Qin Xiaoshi (b.1989, Guangzhou) is an explorer adept at executing compositions with a strong narrative. She captures the passage of time, focusing on the myths of the Pearl River Delta, apocalyptic preparations, and future debates. She depicts marginalized people, landscapes, and histories through multiple mediums, and explores the interactions and interconnections between desire and identity. She graduated from the Visual Arts Department of Columbia University, New York in 2015 and was awarded the Lotus Foundation Award in New York. She now lives in Nansha, Guangdong.
Qin Xiaoshi’s works are characterized by a sense of ease and enjoyment, where nature and human beings merge into one. This “energy” permeates her work, which ranges from performance, video, ceramics, electronic painting, readymade objects, to collage and installation. After returning to China after graduation, she lived in the Pearl River Delta and was attracted by the history of the South China pirates. She likes to hunt for objects, legends, and images in the natural landscape. She wanders between contemporary news, the history of pirate battles, and the legend of the dragon, presenting all these illusions and realities with experimental materials and media. She hides some of these works back into the landscape as a form of exchange.
She works with a variety of traditional and non-traditional materials, such as shells, flagstone, rocks, Plexiglas and steel plates. In some of these materials, there are natural imperfections. Qin Xiaoshi creates her stories around these traces and natural patterns. Flagstone, with its coarse surface and irregular shape, looks like a discarded industrial object, but through Qin’s careful arrangement, takes on a different poetic meaning.

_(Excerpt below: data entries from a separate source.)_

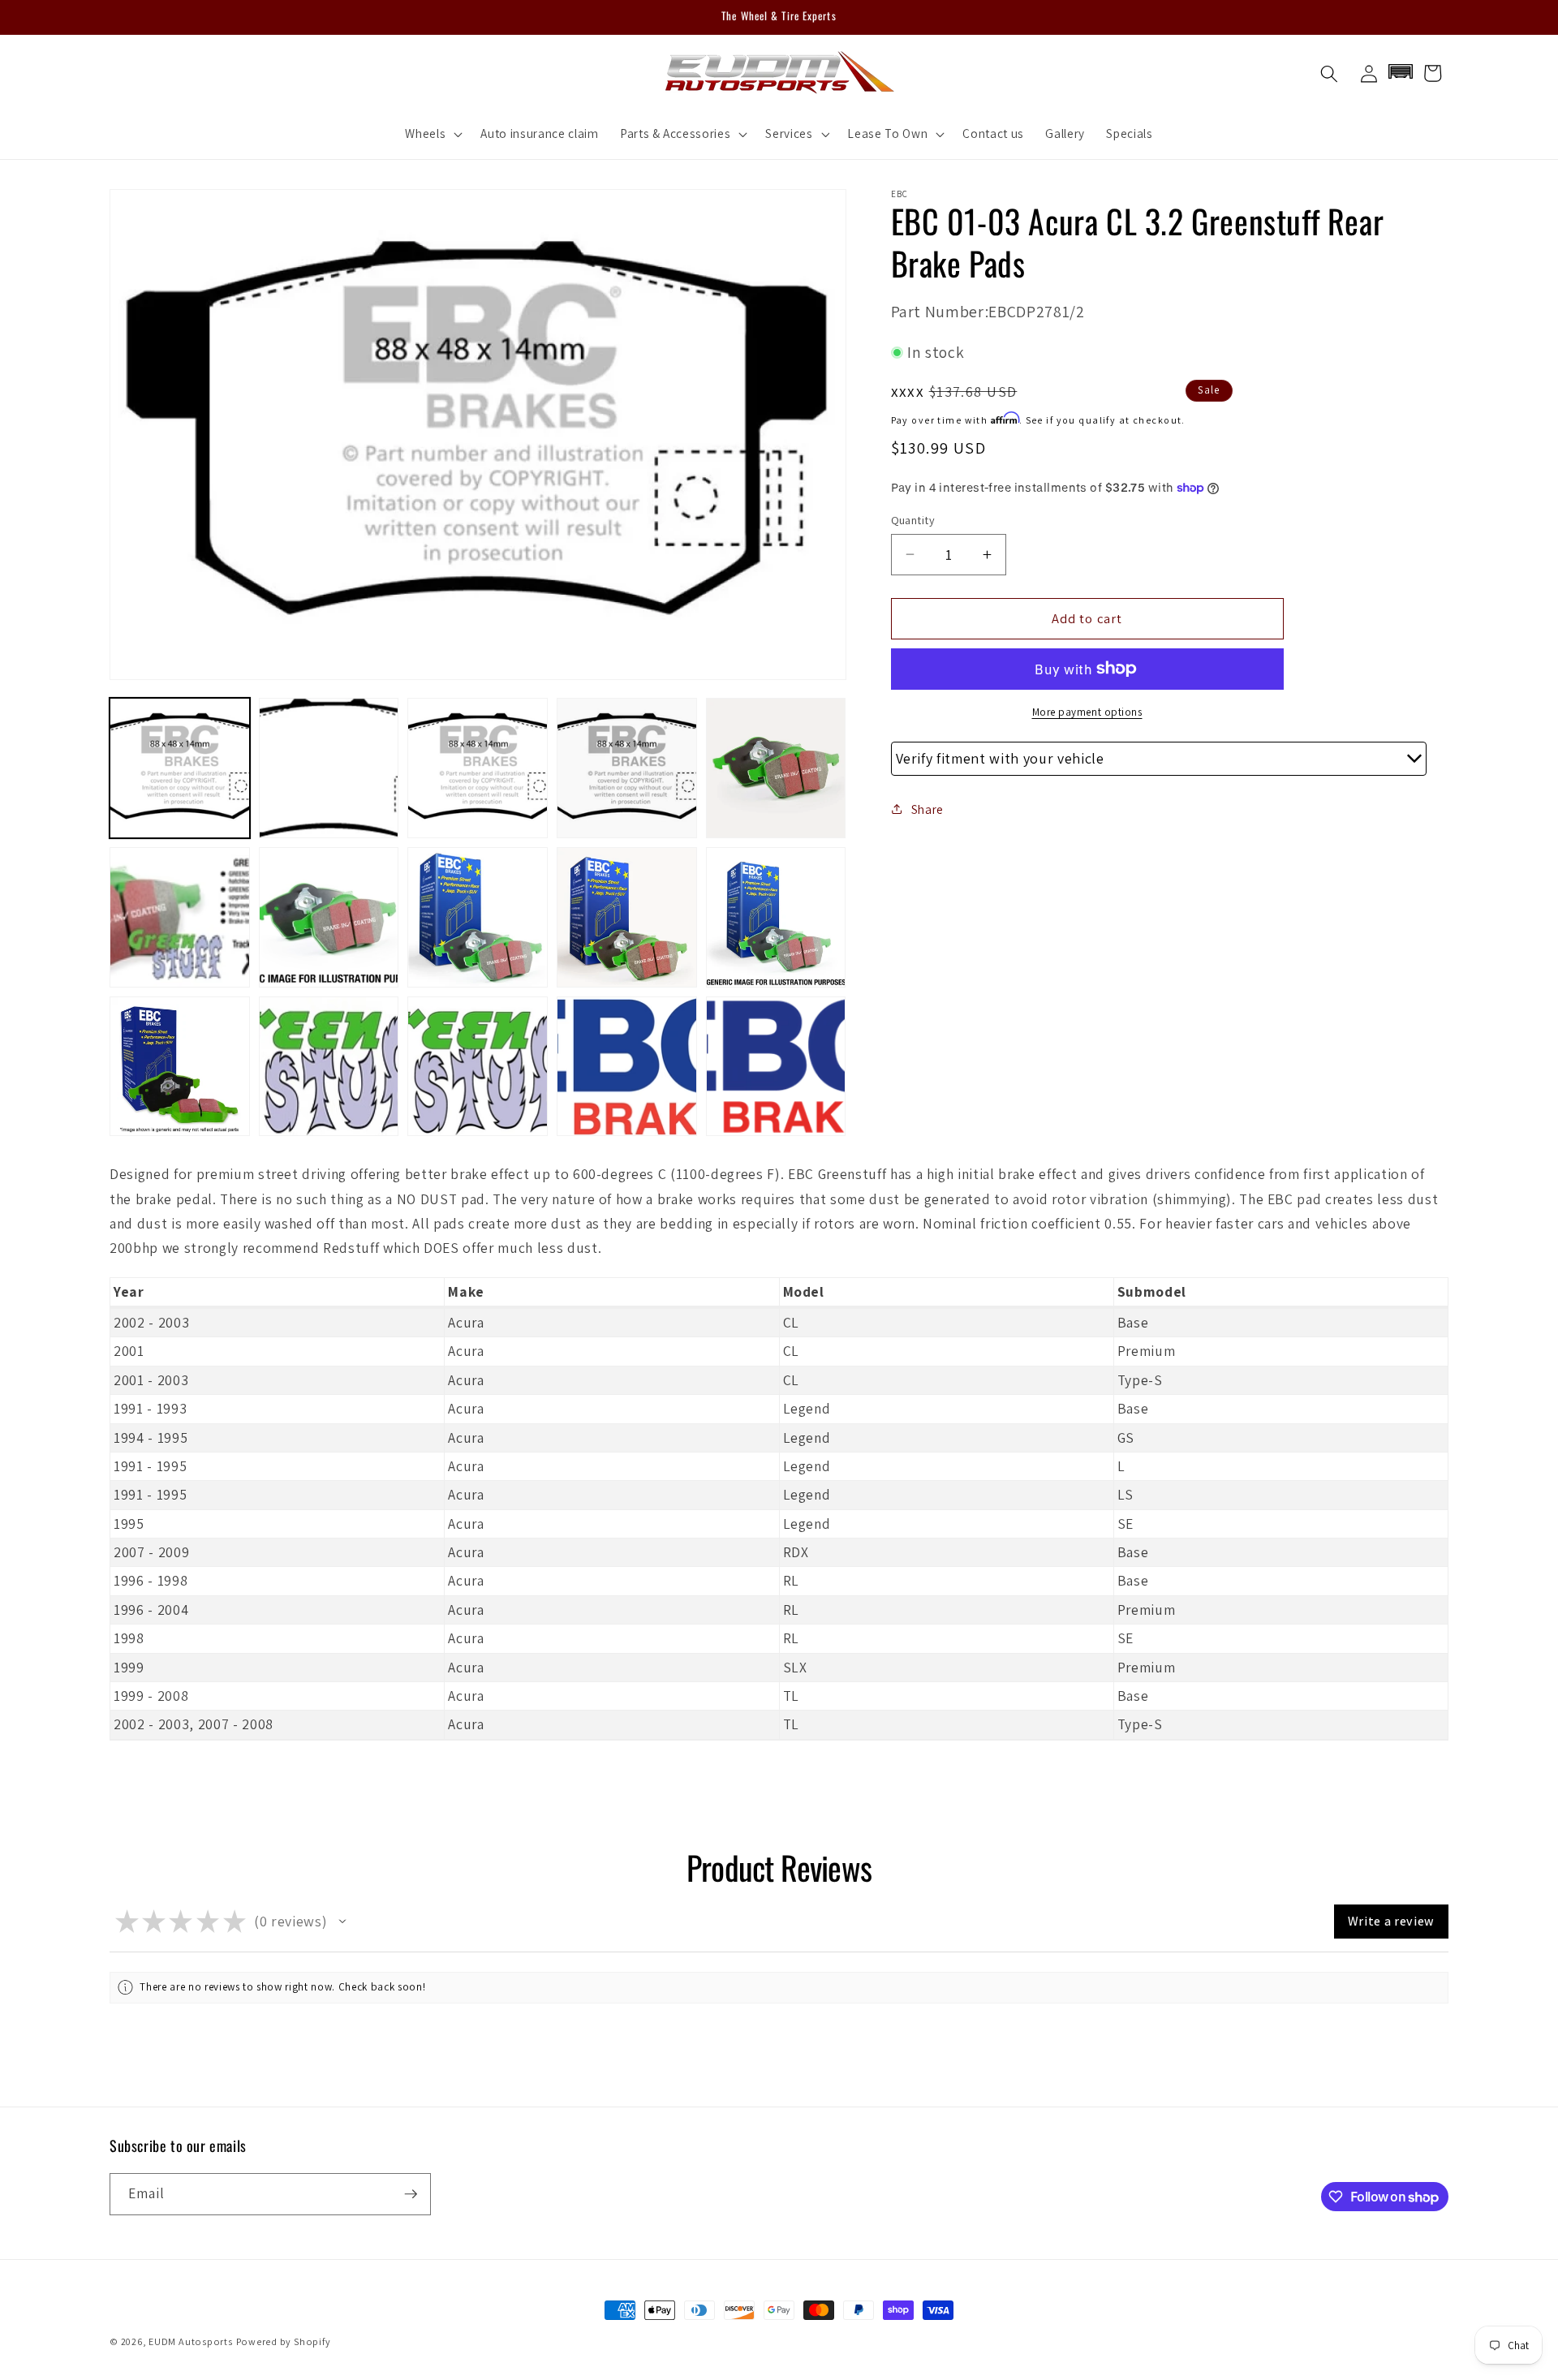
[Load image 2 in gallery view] (329, 768)
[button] (432, 134)
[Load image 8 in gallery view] (477, 917)
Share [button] (927, 808)
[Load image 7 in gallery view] (329, 917)
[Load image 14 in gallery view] (627, 1066)
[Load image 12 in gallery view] (329, 1066)
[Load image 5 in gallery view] (776, 768)
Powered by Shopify (283, 2341)
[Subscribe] (410, 2194)
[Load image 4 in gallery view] (627, 768)
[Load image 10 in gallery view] (776, 917)
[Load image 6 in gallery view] (180, 917)
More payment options (1087, 711)
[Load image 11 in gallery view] (180, 1066)
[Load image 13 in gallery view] (477, 1066)
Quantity (913, 519)
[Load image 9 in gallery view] (627, 917)
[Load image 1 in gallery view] (180, 768)
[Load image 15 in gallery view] (776, 1066)
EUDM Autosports (190, 2341)
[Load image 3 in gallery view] (477, 768)
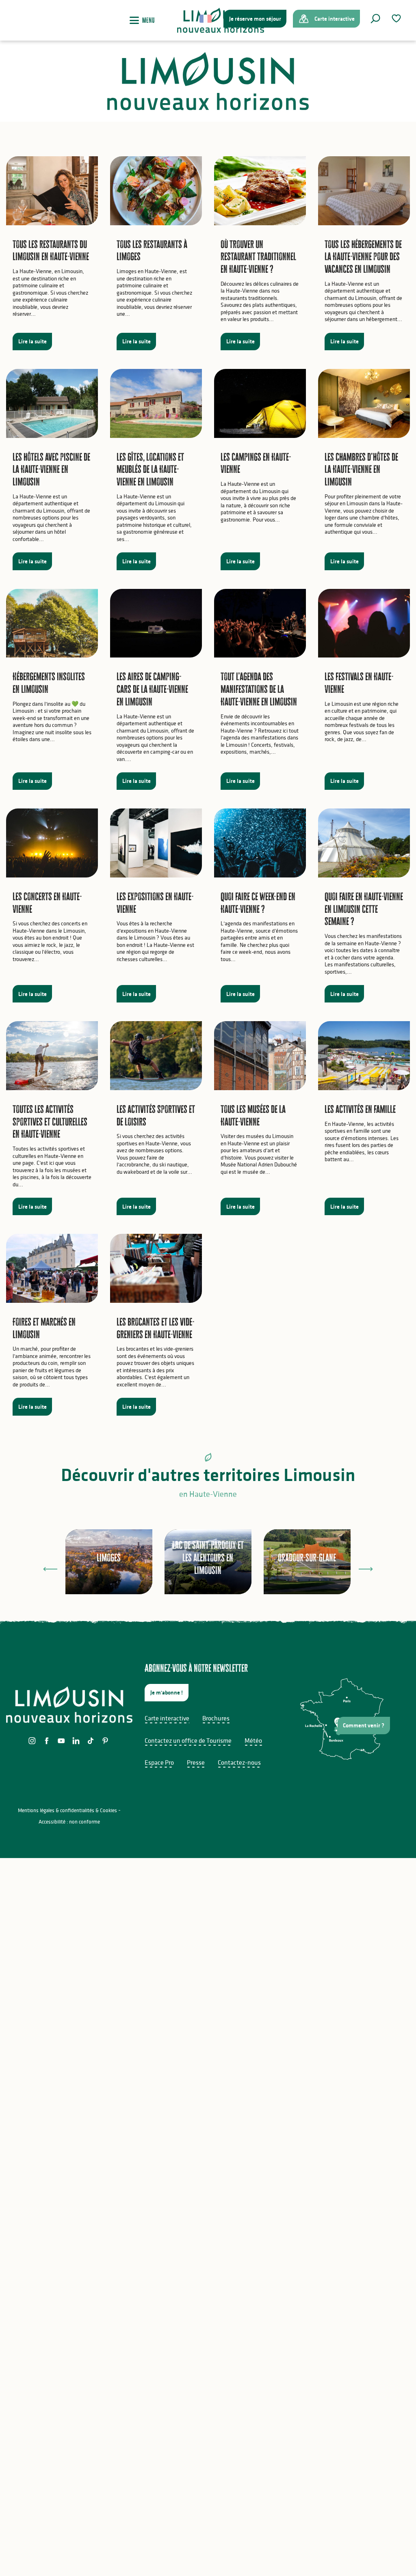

In 2014, Qin Xiaoshi started an art project in New York City, inviting experienced high schoolers to debate topics such as “Will contemporary art exist in 2020?” and “Can AI be an artist?” at the Queens Museum and the Jewish Museum. In 2017, during her residency at Spring Workshop in Hong Kong, Qin Xiaoshi founded the magazine “Ruthless Lights,” where she served as Director of Communications for Miss Ruthless. In the same year, she started the series “Prepare for Doomsday,” in which she reenacted survival strategies and explored how communities can support each other. The series has been exhibited at UCCA Dune, Taikang Space in Beijing, Para Site Art Space in Hong Kong, and Asia Society Hong Kong Center. Her research on sound in public space in collaboration with curator Hera Chan led to a residency in Havana, Cuba in 2019, supported by the Times Art Museum. At Savvy Contemporary, Berlin, Qin created a monument for the voices that warn of the future but are ignored.